Perante a perspectiva de uma recessão económica a nível mundial, confirma-se que o grande capital tenta tirar partido da situação para reforçar o seu poder económico e político e lançar contra os trabalhadores e os povos os custos de uma crise que se anunciava e que a pandemia veio tornar mais evidente.

Enquanto se verifica a queda do Produto Interno Bruto nos países capitalistas mais desenvolvidos, assiste-se a ganhos bolsistas significativos e ao aumento dos lucros de grupos económicos e financeiros multinacionais, ao mesmo tempo que aumenta a exploração, cresce o desemprego, o trabalho precário, o número de pessoas sem abrigo, a pobreza e a doença.

Agrava-se a situação em diversos países e regiões no mundo, através da ofensiva do imperialismo que prossegue e intensifica a sua política de ingerência e agressão, como em Cuba, Venezuela, Bolívia e Nicarágua, continuam as operações de mudança de regime como na Bielorrússia, numa perigosa acção que visa objectivos geoestratégicos e favorece as forças fascistas, como aconteceu na Ucrânia, prossegue a confrontação, ingerência e guerra contra os povos do Médio Oriente, casos da Palestina, Síria, Irão, Iémen e Líbano, intensifica-se a política de ingerência no Continente Africano, com operações de intervenção militar e de promoção de grupos terroristas, como no Mali ou no norte de Moçambique, visando a pilhagem dos recursos naturais e o impedimento de opções soberanas de desenvolvimento e relacionamento internacional dos respectivos países.

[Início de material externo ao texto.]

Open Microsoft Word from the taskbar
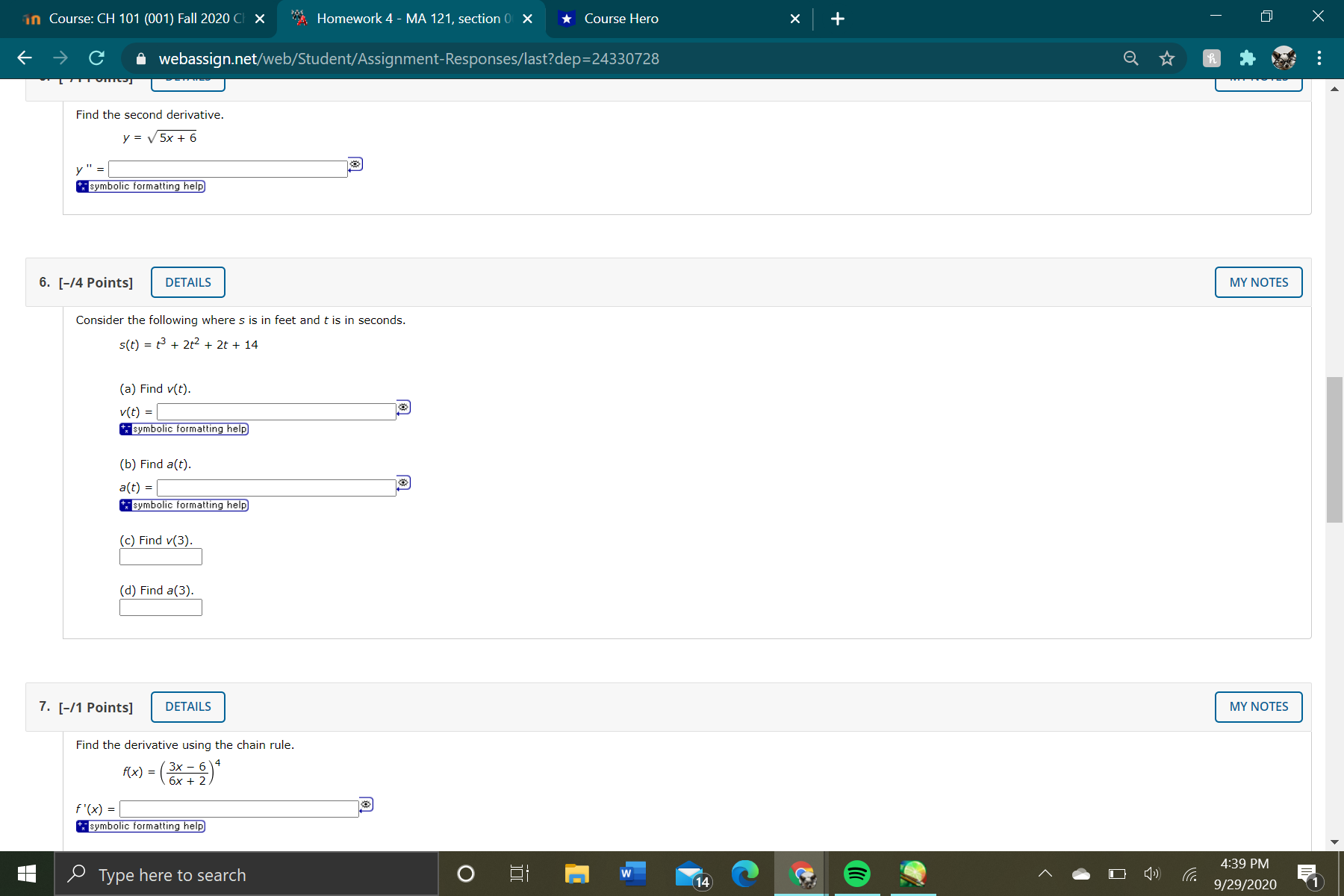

Destaca-se ainda o prosseguimento da corrida aos armamentos, a deslocação de forças militares dos Estados Unidos para a Polónia, sérias manobras de provocação e ingerência contra a Federação Russa e a escalada de confrontação e provocação contra a República Popular da China. O embaixador norte-americano em Lisboa com intolerável arrogância afirma que Portugal tem de escolher entre os amigos e aliados dos Estados Unidos e o parceiro económico China, alertando para que escolher a China em questões como o 5G pode ter consequências em matéria de Defesa. George Glass, embaixador em Lisboa, em entrevista ao Expresso, admitiu mesmo consequências em matéria de Segurança e Defesa para Portugal se o país escolher trabalhar com a China.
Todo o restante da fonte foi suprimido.